4. We live in a simulation whose rules we have not yet deciphered.

My brain hurts...more beer.
Lem

hankbb02

02/13/21 8:24 PM

#325223 RE: Lemmiwinks #325217

You also have to consider that we have only had this technology for such a short period of time in the grand scheme of the universe.

Tal10

02/13/21 8:55 PM

#325228 RE: Lemmiwinks #325217

5. Civilizations that have become so advanced understand the importance of not interfering with the development of an alien planet.

Fermis Paradox

02/14/21 12:00 PM

#325268 RE: Lemmiwinks #325217

Actually, Lemmiwinks there are many more permutations of the paradox. Astronomer Stephen Webb has lectured on this extensively and written a book where he gives 50 potential solutions. Also the book Rare Earth https://en.wikipedia.org/wiki/Rare_Earth_(book) is another nice companion outlining why intelligent life might actually be quite rare. I mean just on out planet microbial life developed in about 500 million years - so not that difficult. Then it took about two billion years to get to multi-cellular life. The dinosaurs ruled the earth for about 280 million years, developed some reasonably [likely] intelligent species but none capable of building a radio telescope.
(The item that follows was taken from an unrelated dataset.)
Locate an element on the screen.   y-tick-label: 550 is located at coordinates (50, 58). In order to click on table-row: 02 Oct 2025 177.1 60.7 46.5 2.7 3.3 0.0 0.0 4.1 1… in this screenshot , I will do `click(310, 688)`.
Of all the myriad species on earth only one so far is capable of building a radio telescope - although one might expand that to Neanderthals and Denisovans. So the three species human, Neanderthal, Denisovan, who might be capable of building a radio telescope have been around for 400K years. And yet, civilization and agriculture only developed 10K years ago - what took so long? And again in 10K years of civilization only one built a radio telescope . 3500 years of Egyptian civilization didn't come close.

So the point is there are a lot of filters and we might be the only intelligent civ in the galaxy.

sts66

02/14/21 2:02 PM

#325284 RE: Lemmiwinks #325217

If you believe it's impossible to travel faster than the speed of light there's no paradox at all - with literally billions of potential Earths in the Universe it's highly likely there's advanced life forms on some of them, maybe thousands of them - to think the Earth is unique is the height of ego-centrism. Hell, there's strong evidence that the very first life forms here came from outer space - every precious metal on earth came here via meteors, conditions on earth were never capable of making silver, gold, platinum, iridium, etc.
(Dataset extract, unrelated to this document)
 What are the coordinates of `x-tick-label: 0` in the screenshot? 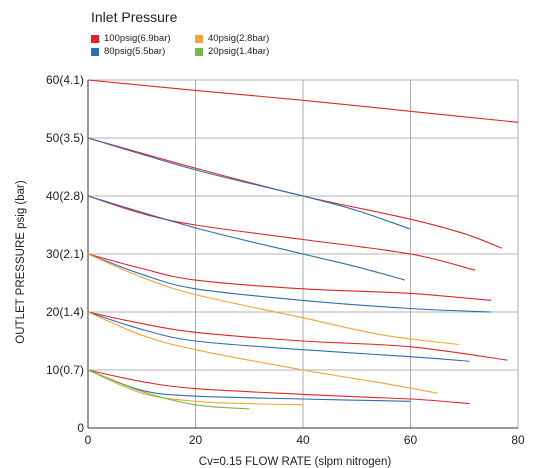 It's located at (88, 440).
The problem with speed of light travel is time dilation - a crew on a spacecraft traveling one light year away from earth would experience on year of life, but on earth a hundred years would have passed - you would travel to your future when you returned, but you cannot go back in time. Think about how long humans have been transmitting high strength TV/radio signals into the Milky Way - less than 100 yrs - so no planets > 100 light years away could hear our signals, and most stars/planets are WAY further from us than that - same thing in reverse - we're too far away from the closest planet with a highly evolved life form to hear their broadcasts.

We have not been visited by ET's unless they've miraculously managed to figure out how to generate worm holes on command.